# Exercise
Your copy must start with the line containing "Open the Manager section" and end with the last line of the entries, matching them exactly and leaving out every picture.

Supplied entries Start Marker

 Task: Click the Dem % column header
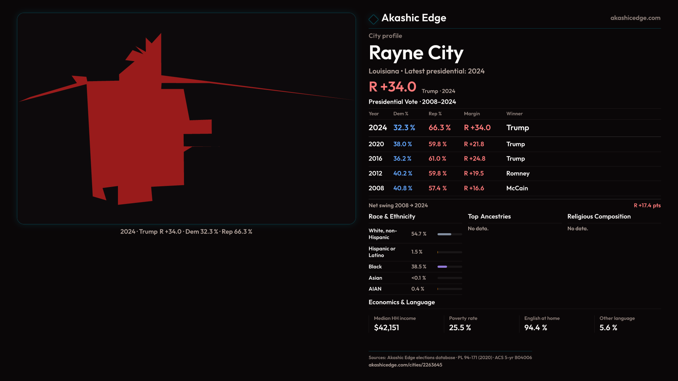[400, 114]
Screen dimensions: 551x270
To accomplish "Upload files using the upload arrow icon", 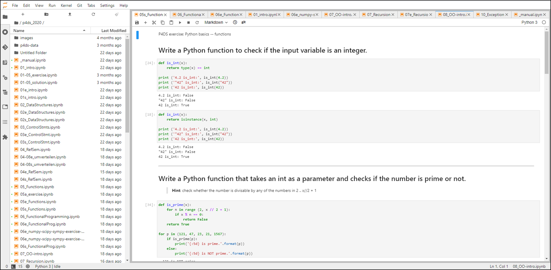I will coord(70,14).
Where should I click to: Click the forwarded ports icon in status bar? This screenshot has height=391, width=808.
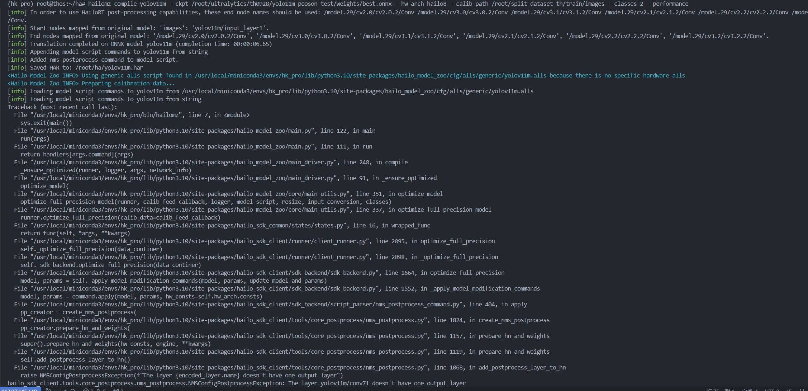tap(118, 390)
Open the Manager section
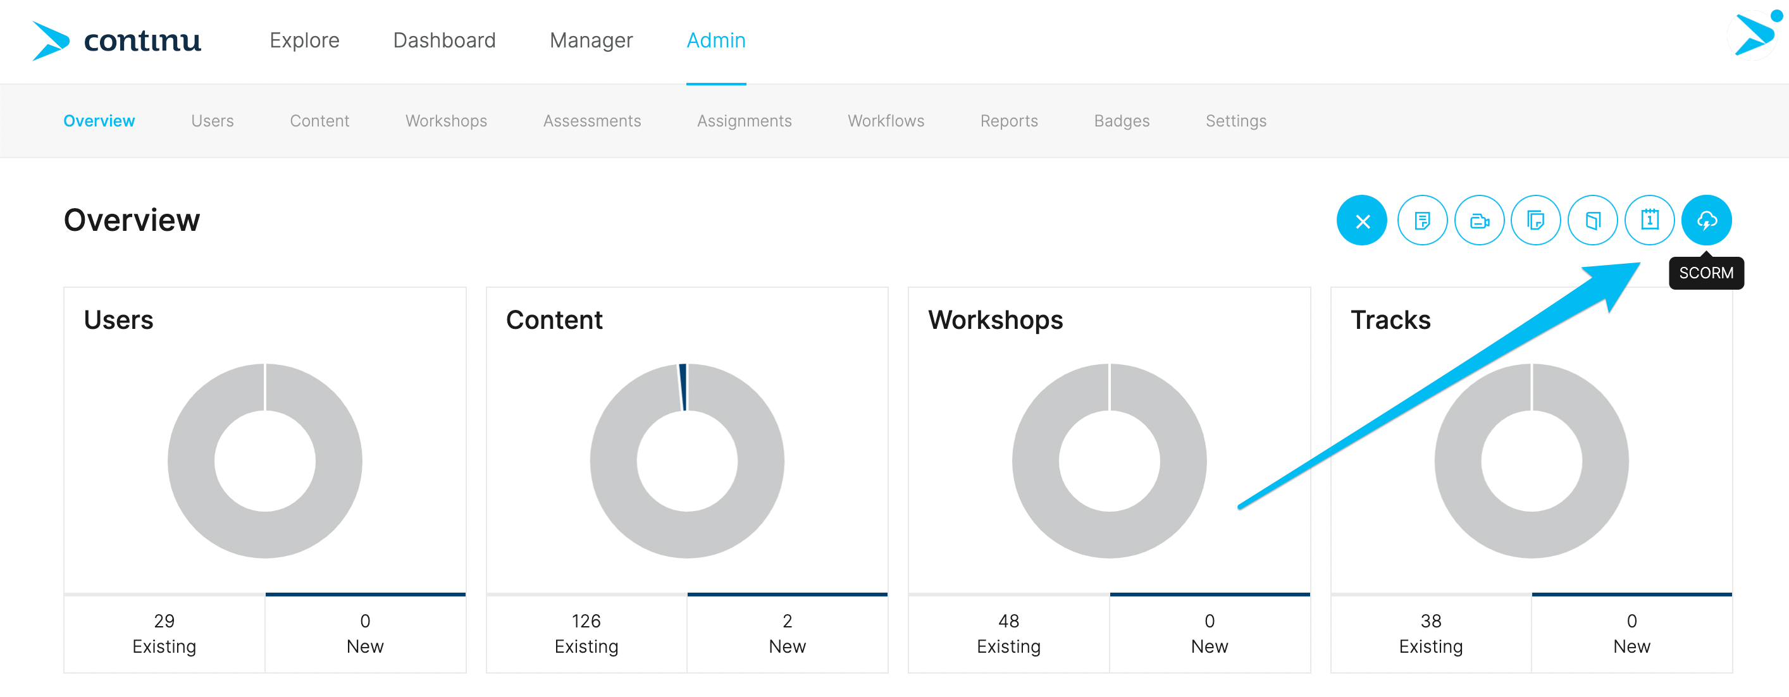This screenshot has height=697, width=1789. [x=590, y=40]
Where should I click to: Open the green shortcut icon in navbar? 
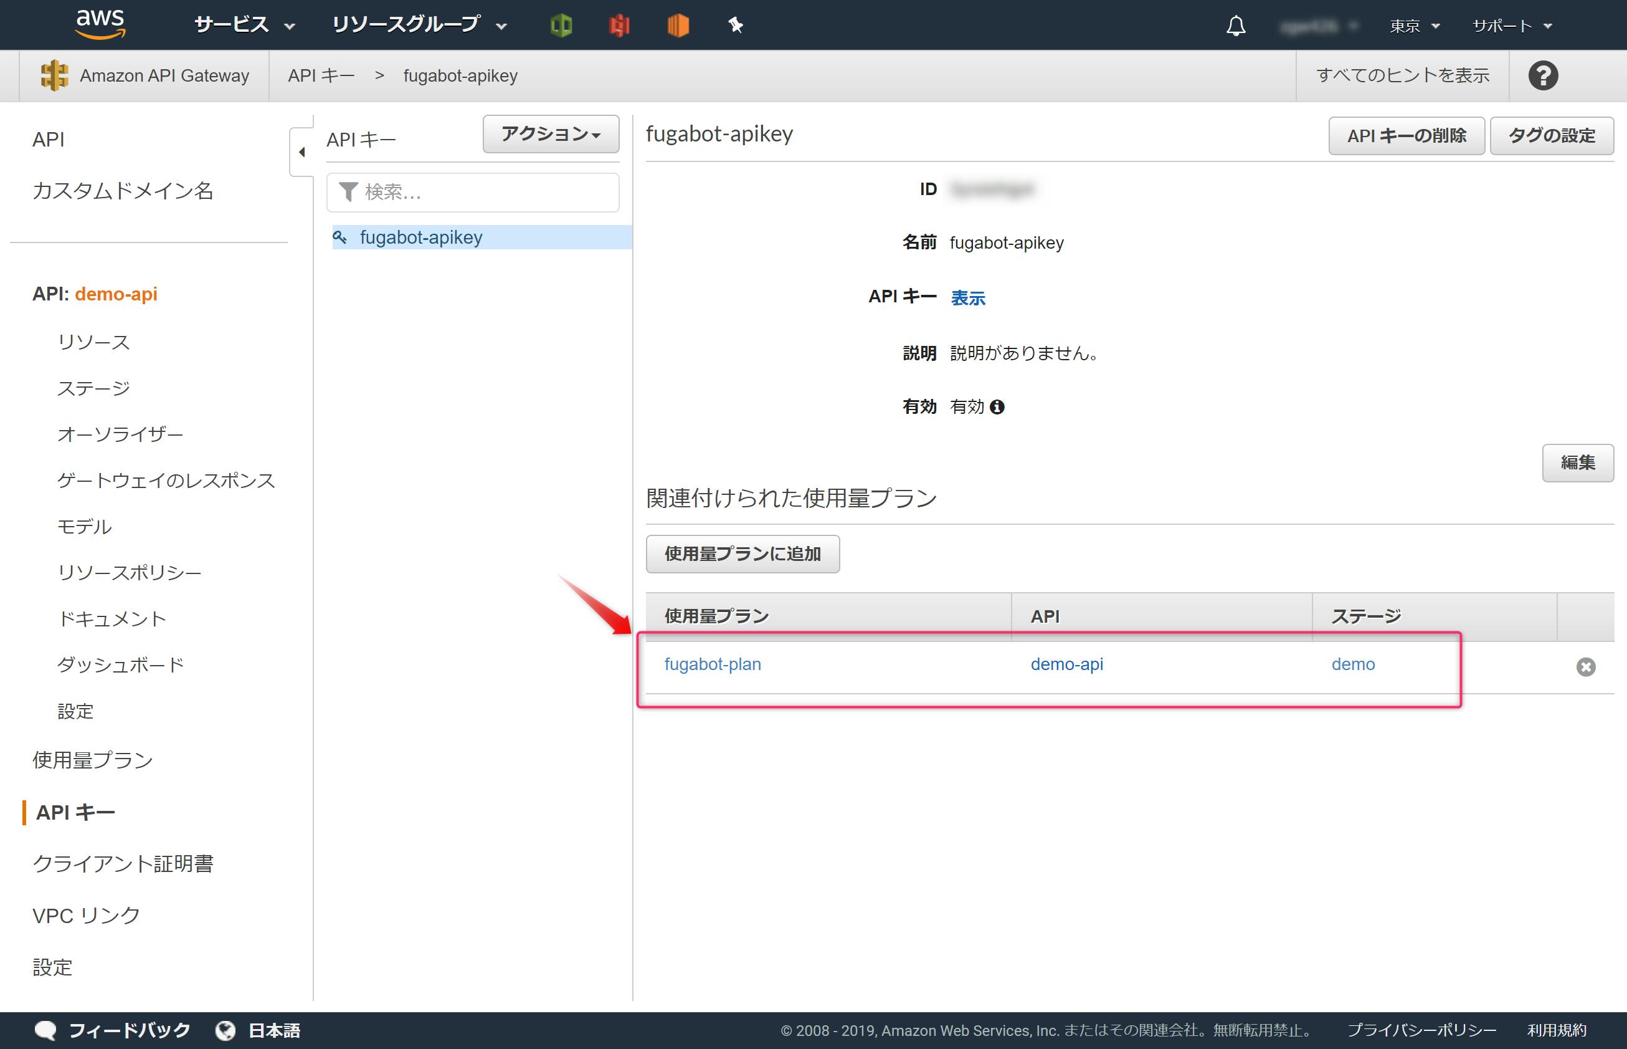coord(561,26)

Supplied entries End Marker

# Written response
Open the Manager section
This screenshot has height=697, width=1789. [x=590, y=40]
Where should I click to: Open the green shortcut icon in navbar? 
coord(561,26)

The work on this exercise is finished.